» **Directions for this task**
Give every line of the data again, exactly.
#### Extracted information ####
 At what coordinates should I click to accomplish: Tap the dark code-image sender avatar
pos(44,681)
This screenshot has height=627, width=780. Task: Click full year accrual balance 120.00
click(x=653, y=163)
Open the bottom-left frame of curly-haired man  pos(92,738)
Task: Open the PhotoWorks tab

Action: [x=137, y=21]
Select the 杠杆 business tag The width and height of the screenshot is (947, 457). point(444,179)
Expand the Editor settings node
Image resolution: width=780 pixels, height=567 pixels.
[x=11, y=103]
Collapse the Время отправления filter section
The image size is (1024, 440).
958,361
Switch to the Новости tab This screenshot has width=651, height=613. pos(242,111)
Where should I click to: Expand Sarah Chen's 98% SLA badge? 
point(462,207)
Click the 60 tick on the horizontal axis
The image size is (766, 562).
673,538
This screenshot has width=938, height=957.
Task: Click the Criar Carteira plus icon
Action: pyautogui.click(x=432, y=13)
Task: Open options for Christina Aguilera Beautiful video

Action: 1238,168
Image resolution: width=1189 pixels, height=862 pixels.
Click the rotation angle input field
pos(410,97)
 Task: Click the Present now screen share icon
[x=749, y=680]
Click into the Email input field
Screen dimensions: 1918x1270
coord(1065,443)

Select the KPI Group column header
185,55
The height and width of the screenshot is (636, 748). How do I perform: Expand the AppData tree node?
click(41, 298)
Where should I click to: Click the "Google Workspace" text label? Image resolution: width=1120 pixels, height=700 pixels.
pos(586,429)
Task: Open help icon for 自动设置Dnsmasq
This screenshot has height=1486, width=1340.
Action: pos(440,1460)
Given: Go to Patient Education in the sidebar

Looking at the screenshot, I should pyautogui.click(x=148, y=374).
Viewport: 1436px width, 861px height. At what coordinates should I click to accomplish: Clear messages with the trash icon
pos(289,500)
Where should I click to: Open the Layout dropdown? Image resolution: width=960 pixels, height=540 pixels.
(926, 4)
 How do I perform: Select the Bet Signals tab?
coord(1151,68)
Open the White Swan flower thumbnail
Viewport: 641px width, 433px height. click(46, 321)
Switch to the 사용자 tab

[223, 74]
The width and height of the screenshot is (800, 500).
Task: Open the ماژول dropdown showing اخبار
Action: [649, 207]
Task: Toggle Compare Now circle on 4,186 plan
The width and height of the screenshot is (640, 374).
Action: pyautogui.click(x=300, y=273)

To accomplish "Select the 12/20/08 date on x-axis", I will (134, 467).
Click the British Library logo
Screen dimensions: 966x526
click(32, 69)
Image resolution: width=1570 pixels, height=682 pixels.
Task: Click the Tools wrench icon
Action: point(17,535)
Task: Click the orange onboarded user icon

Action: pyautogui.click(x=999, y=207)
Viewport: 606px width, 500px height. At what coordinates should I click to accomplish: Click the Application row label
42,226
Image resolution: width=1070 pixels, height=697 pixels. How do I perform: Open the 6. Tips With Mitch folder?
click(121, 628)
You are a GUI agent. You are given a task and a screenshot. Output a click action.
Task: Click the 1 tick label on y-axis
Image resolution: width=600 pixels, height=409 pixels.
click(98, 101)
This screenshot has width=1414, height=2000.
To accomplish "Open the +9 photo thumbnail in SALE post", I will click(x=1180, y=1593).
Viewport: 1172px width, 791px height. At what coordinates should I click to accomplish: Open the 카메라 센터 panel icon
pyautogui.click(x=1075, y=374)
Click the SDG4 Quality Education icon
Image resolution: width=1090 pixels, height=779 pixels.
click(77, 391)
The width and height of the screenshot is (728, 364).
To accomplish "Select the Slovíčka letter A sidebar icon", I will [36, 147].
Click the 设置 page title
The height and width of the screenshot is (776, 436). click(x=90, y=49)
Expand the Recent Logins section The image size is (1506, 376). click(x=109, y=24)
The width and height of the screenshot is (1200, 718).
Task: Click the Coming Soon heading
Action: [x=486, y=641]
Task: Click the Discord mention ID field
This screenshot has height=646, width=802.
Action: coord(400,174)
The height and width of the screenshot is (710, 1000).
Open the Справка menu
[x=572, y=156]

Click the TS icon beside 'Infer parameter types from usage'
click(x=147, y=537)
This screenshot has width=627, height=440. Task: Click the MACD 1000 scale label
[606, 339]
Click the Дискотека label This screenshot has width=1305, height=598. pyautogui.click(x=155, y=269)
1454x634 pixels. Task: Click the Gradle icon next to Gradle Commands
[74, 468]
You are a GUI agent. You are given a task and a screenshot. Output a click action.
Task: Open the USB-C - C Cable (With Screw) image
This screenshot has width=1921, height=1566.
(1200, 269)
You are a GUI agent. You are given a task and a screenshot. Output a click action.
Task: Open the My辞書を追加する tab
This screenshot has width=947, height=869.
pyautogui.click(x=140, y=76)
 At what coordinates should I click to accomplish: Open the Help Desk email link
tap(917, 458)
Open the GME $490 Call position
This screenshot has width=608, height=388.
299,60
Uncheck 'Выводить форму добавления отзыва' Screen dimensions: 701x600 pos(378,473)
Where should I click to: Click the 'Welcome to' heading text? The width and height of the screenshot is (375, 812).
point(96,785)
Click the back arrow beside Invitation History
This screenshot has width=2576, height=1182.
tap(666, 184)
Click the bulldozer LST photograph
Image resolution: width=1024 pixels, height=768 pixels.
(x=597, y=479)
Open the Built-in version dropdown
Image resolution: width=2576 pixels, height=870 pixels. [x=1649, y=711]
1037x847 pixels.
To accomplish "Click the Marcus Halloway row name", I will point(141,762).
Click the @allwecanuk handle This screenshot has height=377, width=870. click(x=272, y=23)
####
» **Solution to this problem**
 At what coordinates should I click to accomplish: Tap the dark code-image sender avatar
pos(44,681)
This screenshot has height=627, width=780. Task: Click full year accrual balance 120.00
click(x=653, y=163)
Open the bottom-left frame of curly-haired man  pos(92,738)
Task: Open the PhotoWorks tab

Action: [x=137, y=21]
Select the 杠杆 business tag The width and height of the screenshot is (947, 457). point(444,179)
Expand the Editor settings node
Image resolution: width=780 pixels, height=567 pixels.
[x=11, y=103]
Collapse the Время отправления filter section
The image size is (1024, 440).
958,361
Switch to the Новости tab This screenshot has width=651, height=613. pos(242,111)
Where should I click to: Expand Sarah Chen's 98% SLA badge? 
point(462,207)
Click the 60 tick on the horizontal axis
The image size is (766, 562).
673,538
This screenshot has width=938, height=957.
Task: Click the Criar Carteira plus icon
Action: pyautogui.click(x=432, y=13)
Task: Open options for Christina Aguilera Beautiful video

Action: 1238,168
Image resolution: width=1189 pixels, height=862 pixels.
Click the rotation angle input field
pos(410,97)
 Task: Click the Present now screen share icon
[x=749, y=680]
Click into the Email input field
Screen dimensions: 1918x1270
coord(1065,443)

Select the KPI Group column header
185,55
The height and width of the screenshot is (636, 748). How do I perform: Expand the AppData tree node?
click(41, 298)
Where should I click to: Click the "Google Workspace" text label? Image resolution: width=1120 pixels, height=700 pixels.
pos(586,429)
Task: Open help icon for 自动设置Dnsmasq
This screenshot has height=1486, width=1340.
Action: pos(440,1460)
Given: Go to Patient Education in the sidebar

Looking at the screenshot, I should pyautogui.click(x=148, y=374).
Viewport: 1436px width, 861px height. At what coordinates should I click to accomplish: Clear messages with the trash icon
pos(289,500)
Where should I click to: Open the Layout dropdown? Image resolution: width=960 pixels, height=540 pixels.
(926, 4)
 How do I perform: Select the Bet Signals tab?
coord(1151,68)
Open the White Swan flower thumbnail
Viewport: 641px width, 433px height. click(46, 321)
Switch to the 사용자 tab

[223, 74]
The width and height of the screenshot is (800, 500).
Task: Open the ماژول dropdown showing اخبار
Action: [649, 207]
Task: Toggle Compare Now circle on 4,186 plan
The width and height of the screenshot is (640, 374).
Action: pyautogui.click(x=300, y=273)

To accomplish "Select the 12/20/08 date on x-axis", I will (134, 467).
Click the British Library logo
Screen dimensions: 966x526
click(32, 69)
Image resolution: width=1570 pixels, height=682 pixels.
Task: Click the Tools wrench icon
Action: point(17,535)
Task: Click the orange onboarded user icon

Action: pyautogui.click(x=999, y=207)
Viewport: 606px width, 500px height. At what coordinates should I click to accomplish: Click the Application row label
42,226
Image resolution: width=1070 pixels, height=697 pixels. How do I perform: Open the 6. Tips With Mitch folder?
click(121, 628)
You are a GUI agent. You are given a task and a screenshot. Output a click action.
Task: Click the 1 tick label on y-axis
Image resolution: width=600 pixels, height=409 pixels.
click(98, 101)
This screenshot has width=1414, height=2000.
To accomplish "Open the +9 photo thumbnail in SALE post", I will click(x=1180, y=1593).
Viewport: 1172px width, 791px height. At what coordinates should I click to accomplish: Open the 카메라 센터 panel icon
pyautogui.click(x=1075, y=374)
Click the SDG4 Quality Education icon
Image resolution: width=1090 pixels, height=779 pixels.
click(77, 391)
The width and height of the screenshot is (728, 364).
To accomplish "Select the Slovíčka letter A sidebar icon", I will [36, 147].
Click the 设置 page title
The height and width of the screenshot is (776, 436). click(x=90, y=49)
Expand the Recent Logins section The image size is (1506, 376). click(x=109, y=24)
The width and height of the screenshot is (1200, 718).
Task: Click the Coming Soon heading
Action: [x=486, y=641]
Task: Click the Discord mention ID field
This screenshot has height=646, width=802.
Action: coord(400,174)
The height and width of the screenshot is (710, 1000).
Open the Справка menu
[x=572, y=156]

Click the TS icon beside 'Infer parameter types from usage'
click(x=147, y=537)
This screenshot has width=627, height=440. Task: Click the MACD 1000 scale label
[606, 339]
Click the Дискотека label This screenshot has width=1305, height=598. pyautogui.click(x=155, y=269)
1454x634 pixels. Task: Click the Gradle icon next to Gradle Commands
[74, 468]
You are a GUI agent. You are given a task and a screenshot. Output a click action.
Task: Open the USB-C - C Cable (With Screw) image
This screenshot has width=1921, height=1566.
(1200, 269)
You are a GUI agent. You are given a task and a screenshot. Output a click action.
Task: Open the My辞書を追加する tab
This screenshot has width=947, height=869.
pyautogui.click(x=140, y=76)
 At what coordinates should I click to accomplish: Open the Help Desk email link
tap(917, 458)
Open the GME $490 Call position
This screenshot has width=608, height=388.
299,60
Uncheck 'Выводить форму добавления отзыва' Screen dimensions: 701x600 pos(378,473)
Where should I click to: Click the 'Welcome to' heading text? The width and height of the screenshot is (375, 812).
point(96,785)
Click the back arrow beside Invitation History
This screenshot has width=2576, height=1182.
tap(666, 184)
Click the bulldozer LST photograph
Image resolution: width=1024 pixels, height=768 pixels.
(x=597, y=479)
Open the Built-in version dropdown
Image resolution: width=2576 pixels, height=870 pixels. [x=1649, y=711]
1037x847 pixels.
To accomplish "Click the Marcus Halloway row name", I will point(141,762).
Click the @allwecanuk handle This screenshot has height=377, width=870. click(x=272, y=23)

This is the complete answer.